Below are the records; locate each line with the word "computer" and copy it.

[AVAILABLE DATA — start]

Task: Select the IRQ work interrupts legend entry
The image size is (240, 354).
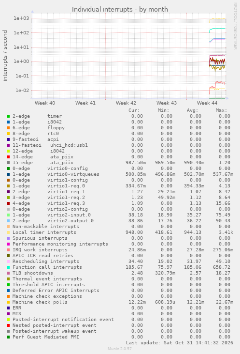Action: (40, 250)
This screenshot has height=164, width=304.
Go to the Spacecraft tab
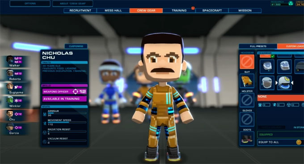(212, 10)
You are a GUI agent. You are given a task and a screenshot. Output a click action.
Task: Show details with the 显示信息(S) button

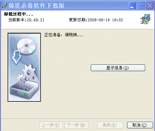pos(118,68)
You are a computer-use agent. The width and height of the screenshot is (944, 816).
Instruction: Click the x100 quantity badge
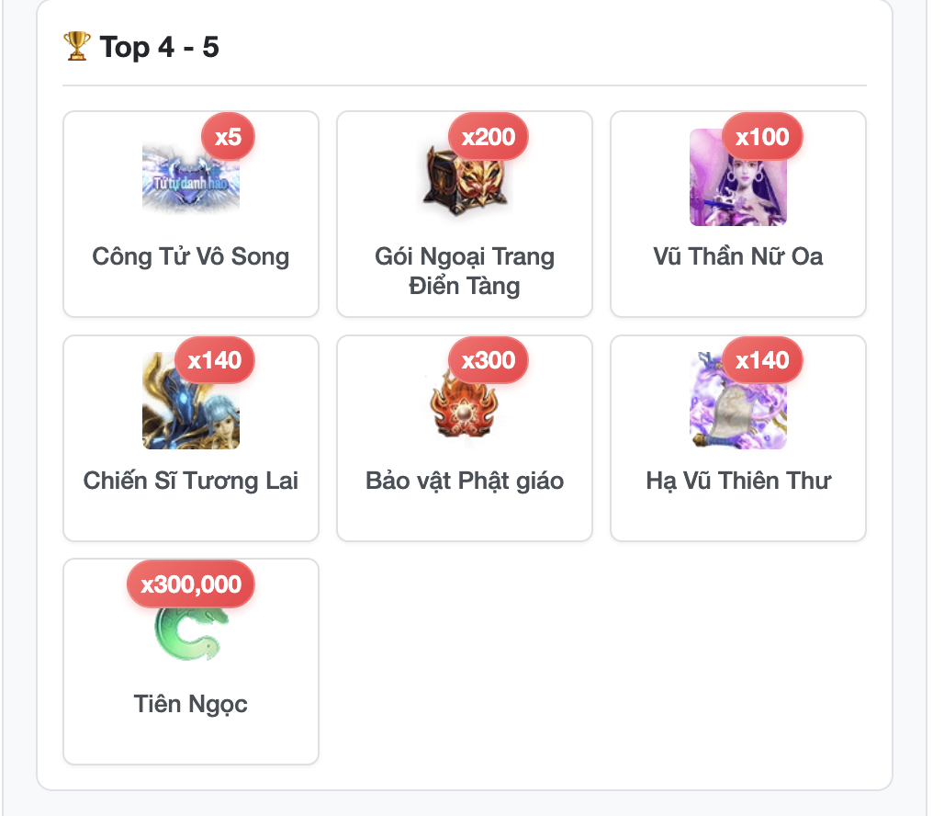click(x=762, y=137)
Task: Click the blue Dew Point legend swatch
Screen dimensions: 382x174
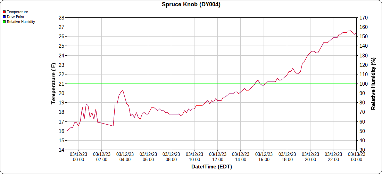Action: [4, 17]
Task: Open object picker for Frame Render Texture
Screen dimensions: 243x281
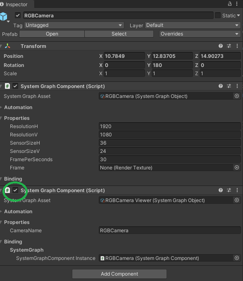Action: [x=237, y=167]
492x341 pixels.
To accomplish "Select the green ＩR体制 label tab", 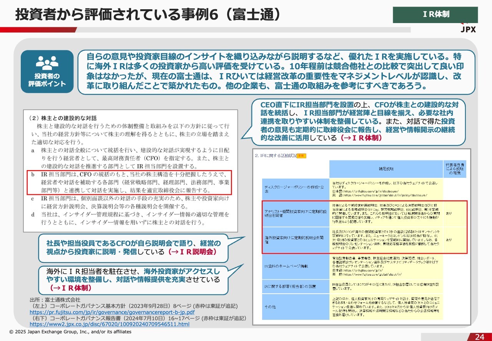I will (x=435, y=15).
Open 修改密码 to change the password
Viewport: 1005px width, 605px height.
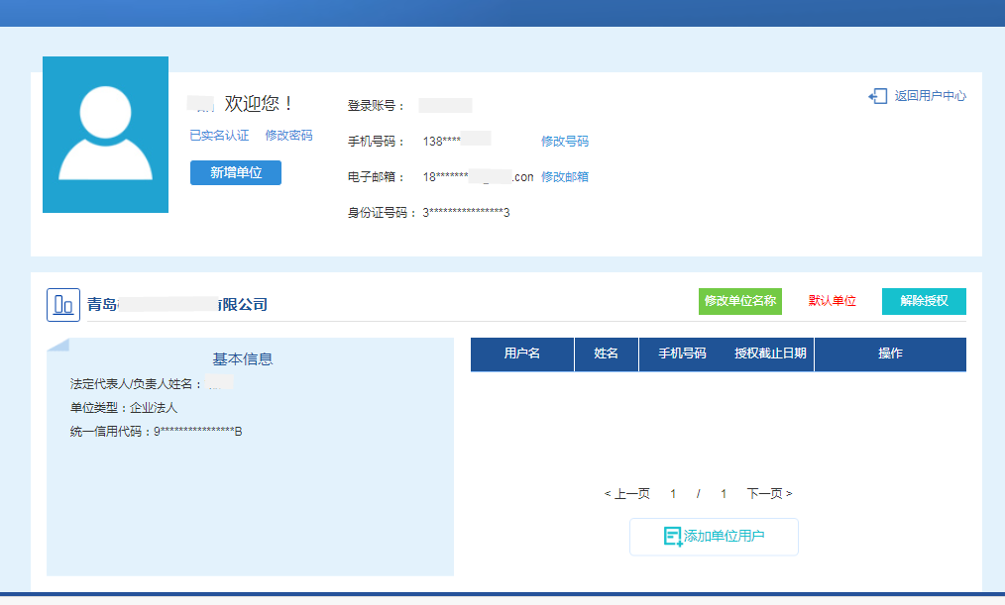(288, 135)
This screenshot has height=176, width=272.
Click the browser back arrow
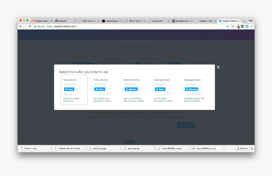[x=21, y=26]
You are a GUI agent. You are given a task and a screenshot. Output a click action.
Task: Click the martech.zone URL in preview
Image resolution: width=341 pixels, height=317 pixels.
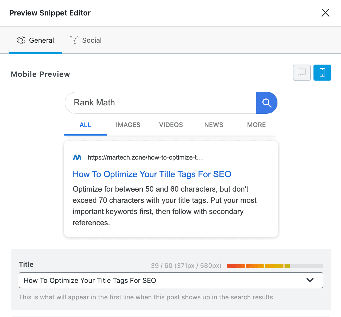tap(145, 157)
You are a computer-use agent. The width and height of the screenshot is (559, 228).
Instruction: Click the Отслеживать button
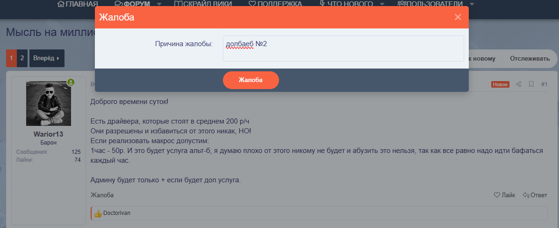coord(530,58)

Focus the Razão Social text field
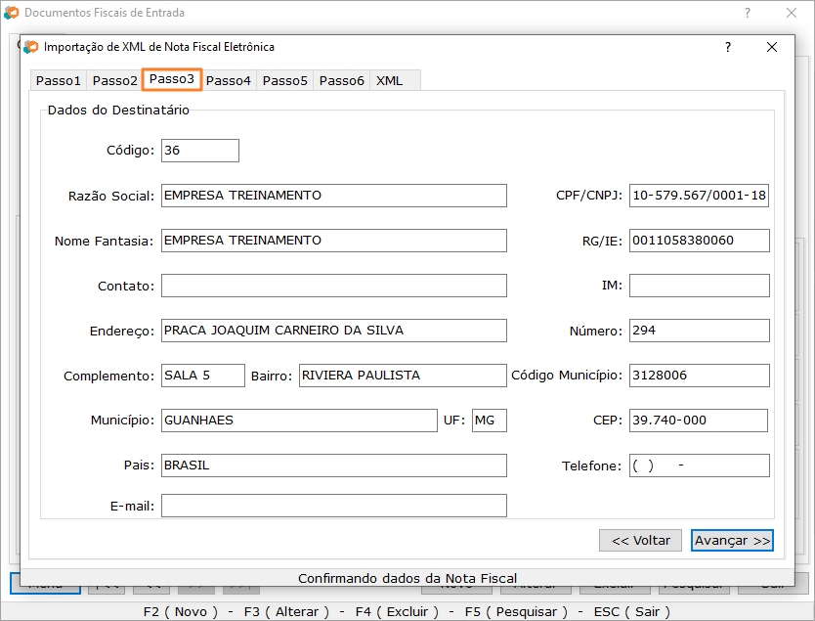click(333, 196)
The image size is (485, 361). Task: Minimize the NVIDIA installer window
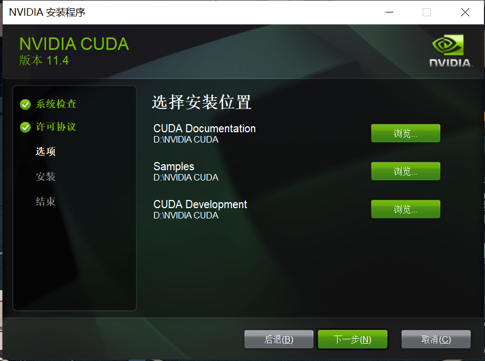tap(389, 12)
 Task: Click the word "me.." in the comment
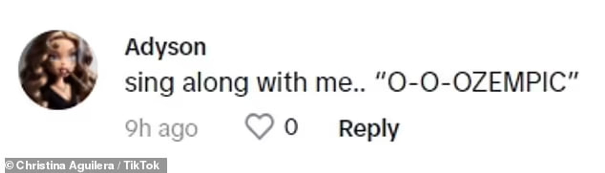click(x=340, y=83)
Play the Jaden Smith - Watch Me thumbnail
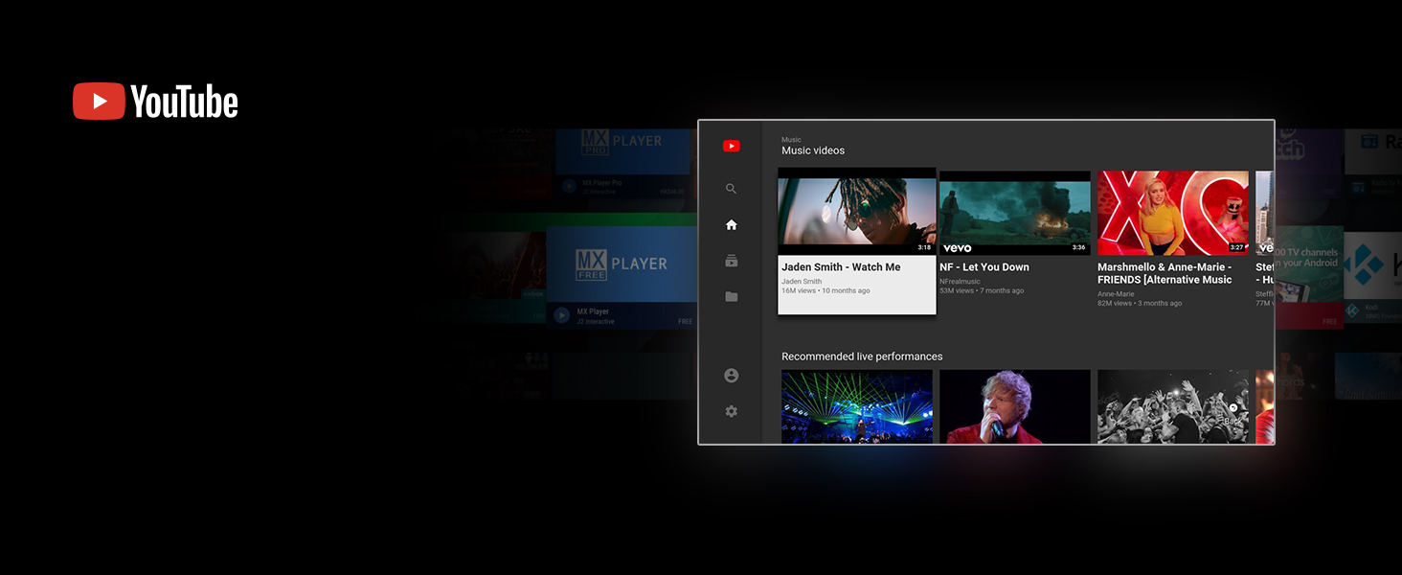This screenshot has width=1402, height=575. (x=856, y=213)
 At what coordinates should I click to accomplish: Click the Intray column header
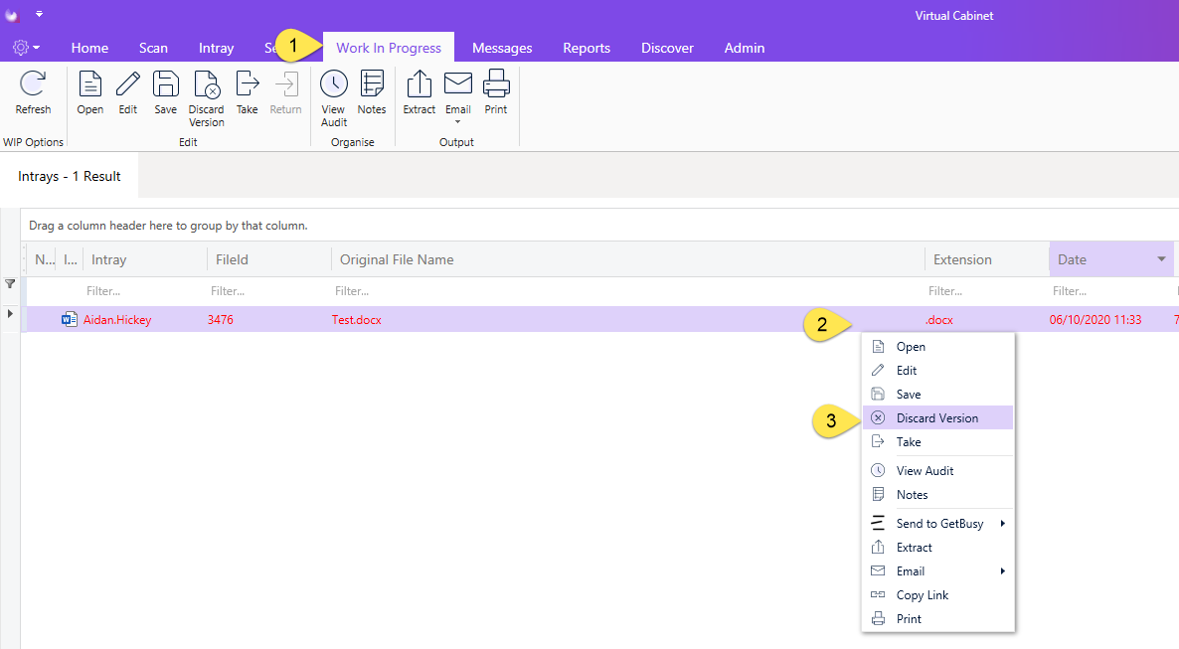145,259
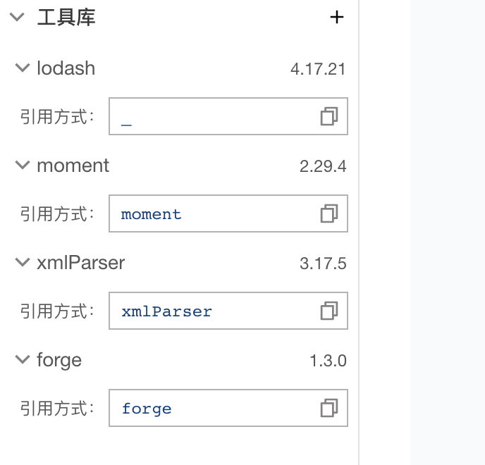Add a new library with plus icon

pos(336,17)
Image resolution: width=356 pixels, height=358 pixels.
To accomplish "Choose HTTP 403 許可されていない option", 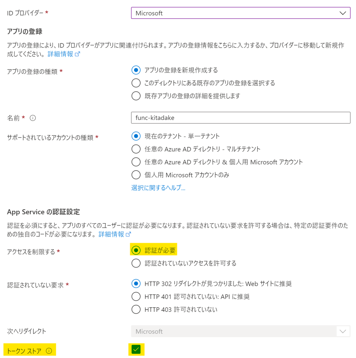I will pos(136,310).
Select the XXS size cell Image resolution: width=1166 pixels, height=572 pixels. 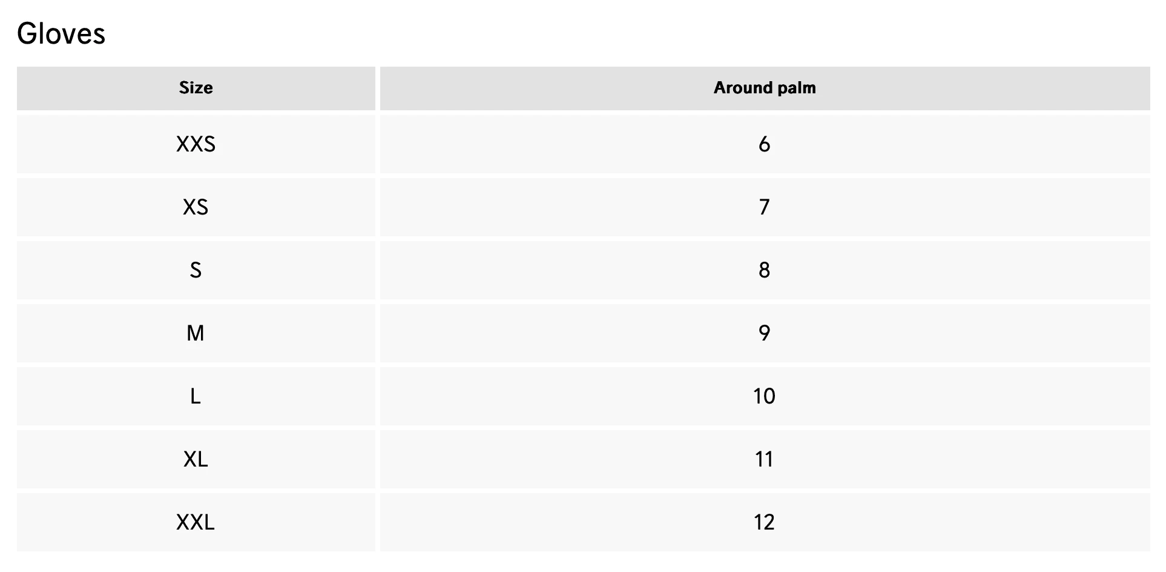pyautogui.click(x=196, y=144)
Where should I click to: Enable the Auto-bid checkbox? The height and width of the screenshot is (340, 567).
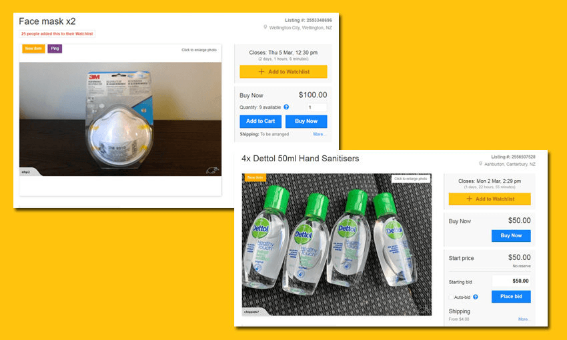pos(451,297)
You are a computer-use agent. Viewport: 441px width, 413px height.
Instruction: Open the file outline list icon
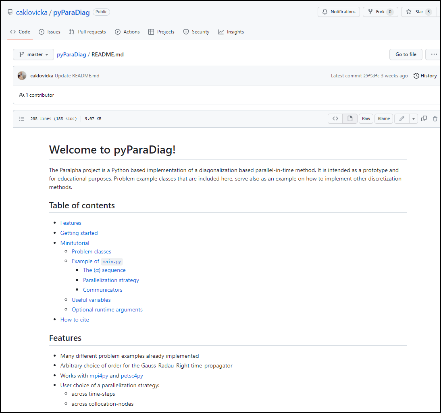coord(22,119)
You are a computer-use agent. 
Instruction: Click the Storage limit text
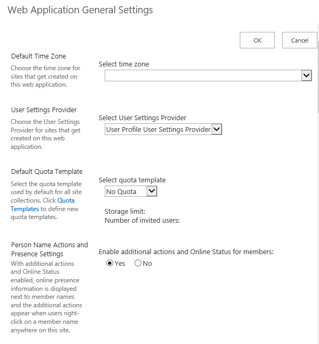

[AVAILABLE DATA — finish]

#### [ANSWER BOX]
You are a computer-use agent. The width and height of the screenshot is (944, 816).
You are a computer-use agent. The width and height of the screenshot is (559, 228).
You are a computer-use agent. Viewport: 441px width, 413px height.
You are a computer-use agent. 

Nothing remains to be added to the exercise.